■ Textauszug ■
The DARPA RFP mentions that the cockpits are flooded with RF signals from onboard emissions, communication links, and navigation electronics, including strong EM fields from audio headsets and helmet tracking technologies. It has been hypothesized that the cockpit RF and EM fields, especially the frequencies between 9 kHz and 1 GHz, may influence cognitive performance, including SD, task saturation, and misprioritization. However, RF and EM fields in cockpits are not currently monitored; little effort has been made to shield pilots from these fields, and the potential impacts of these fields on a pilot’s cognition have not been assessed.
It is reasonable to assume that fighter cockpits are subjected to strong impinging RF and/or microwave radar pulses under some operational conditions. Common characteristics of these radar pulses are high peak power (gigawatts), short pulsewidth (microseconds), and fast pulse rise time (nanoseconds). Depending on the specific materials and designs of the helmets, RF and microwave radiation could penetrate and reverberate inside a pilot’s helmet and head to generate even higher RF and EM fields within the head under these circumstances.

■ Datenblock ■
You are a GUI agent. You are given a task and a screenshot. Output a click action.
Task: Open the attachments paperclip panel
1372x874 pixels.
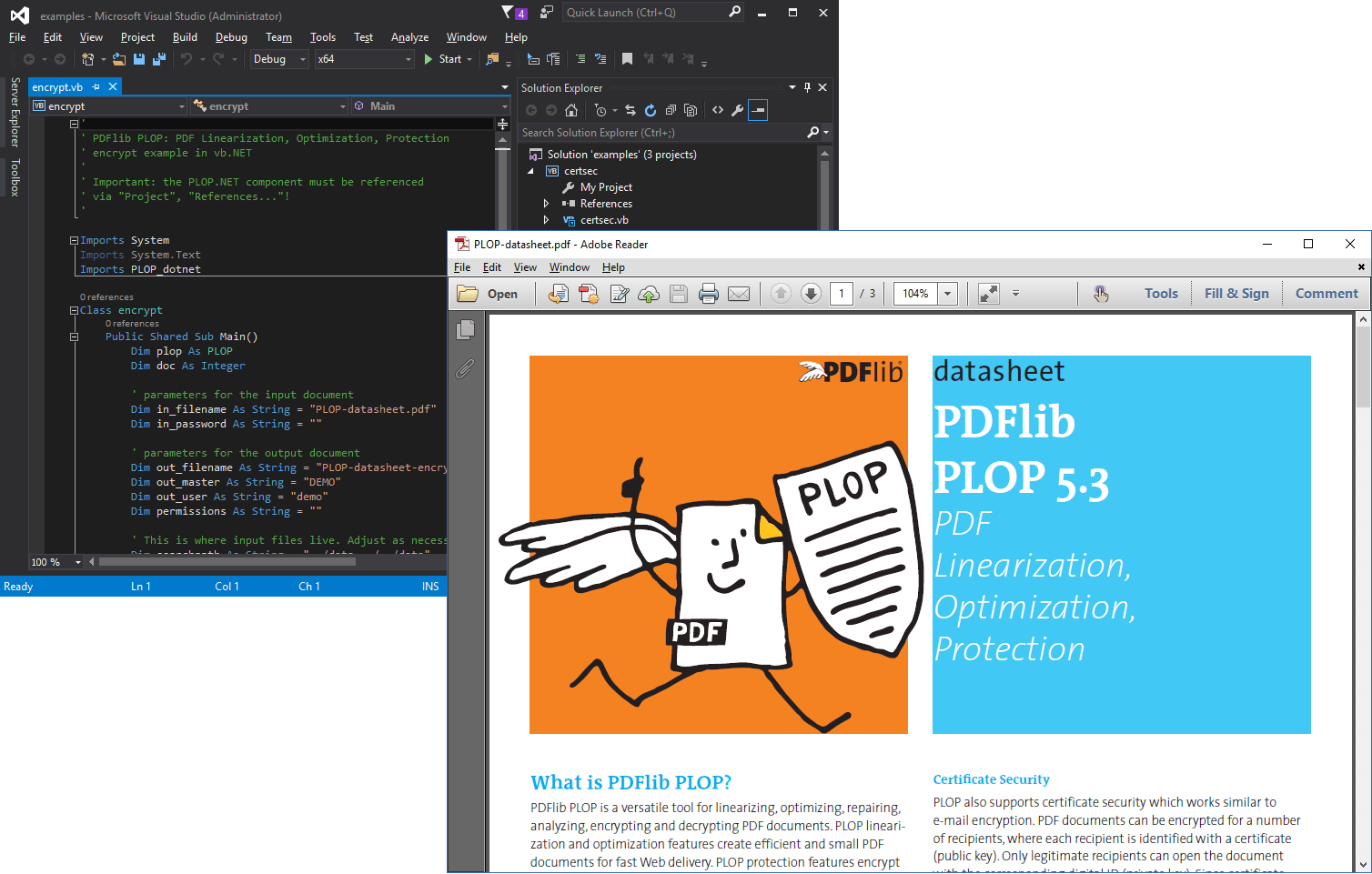coord(465,368)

■ Folgendes bearbeiten ■
1. In welchem Frequenzbereich könnten Funk- und elektromagnetische Felder im Cockpit laut dem Textauszug die kognitive Leistung beeinflussen?
2. Bitte gib aus dem Textauszug den Abschnitt von „The DARPA RFP“ bis einschließlich „not been assessed.“ wortgetreu aus.
Das Material steht für sich und gehört nicht zum Textauszug.

■ Ergebnisse je Aufgabe ■
1. Zwischen 9 kHz und 1 GHz.

2.
The DARPA RFP mentions that the cockpits are flooded with RF signals from onboard emissions, communication links, and navigation electronics, including strong EM fields from audio headsets and helmet tracking technologies. It has been hypothesized that the cockpit RF and EM fields, especially the frequencies between 9 kHz and 1 GHz, may influence cognitive performance, including SD, task saturation, and misprioritization. However, RF and EM fields in cockpits are not currently monitored; little effort has been made to shield pilots from these fields, and the potential impacts of these fields on a pilot’s cognition have not been assessed.